__Page text__

DEBATE: Should the chancellor bend the fiscal rules to increase spending in his first Budget?
Should the chancellor bend the fiscal rules to increase spending in his first Budget?
Will Tanner, director of Onward, says YES.
It is the prerogative of a twenty-first century chancellor to set the rules of your own tenure. Gordon Brown, George Osborne, Philip Hammond and Sajid Javid (who never delivered a Budget) all established the tramlines by which markets could judge their management of the public finances. Rishi Sunak will be unusual if he does not do the same this week.
The case for loosening is twofold. First, coronavirus may necessitate some kind of economic stimulus to mitigate a downturn or prop up the NHS.
Second, while the UK’s debt stock is double what it was in the mid-1980s, it has stabilised, and the costs of servicing that debt have halved, to two per cent of GDP.
The chancellor could use that flexibility to fund not just hard infrastructure, as currently permitted, but human capital, digital, and other growth-enhancing spending.
In either case, there is no reason to believe markets would not react with approval. Far better to establish rules you plan to stick to than adhere blindly to rules you are bound to break.
Julian Jessop, economics fellow at the Institute of Economic Affairs, says NO.

__Data provided__
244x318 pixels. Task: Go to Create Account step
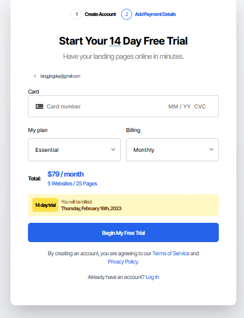[100, 14]
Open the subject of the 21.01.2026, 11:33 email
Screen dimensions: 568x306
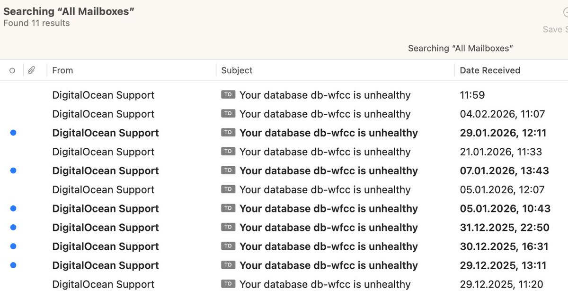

__Exercise requirements__
a - Return the fiscal rules debate word for word from "The case for" up to and including "bound to break.".
b - Resume the fiscal rules debate, picking up right after its last sentence.
The data has no connection to the fiscal rules debate.

__Responses in order__
a -
The case for loosening is twofold. First, coronavirus may necessitate some kind of economic stimulus to mitigate a downturn or prop up the NHS.
Second, while the UK’s debt stock is double what it was in the mid-1980s, it has stabilised, and the costs of servicing that debt have halved, to two per cent of GDP.
The chancellor could use that flexibility to fund not just hard infrastructure, as currently permitted, but human capital, digital, and other growth-enhancing spending.
In either case, there is no reason to believe markets would not react with approval. Far better to establish rules you plan to stick to than adhere blindly to rules you are bound to break.

b -
It would, of course, be right to target some additional spending and tax breaks on dealing with coronavirus and its economic impact. But a proportionate response to a temporary shock should not be used as an excuse to abandon fiscal discipline altogether.
Lest we forget, the Conservative manifesto promised to borrow only to invest, and to limit public investment to three per cent of GDP. There is already plenty of wriggle room here to respond to coronavirus without bending these rules: Sajid Javid’s deadline for balancing the current budget was 2023, not 2020, and the three per cent is an “average” that could apply over a number of years.
Loosening the rules any further could backfire. The reduction in annual deficits has been too slow to prevent the stock of debt from rising to uncomfortably high levels, even when borrowing costs are exceptionally low.
A pound spent by the government is also still a pound that cannot be spent by someone else — probably more wisely.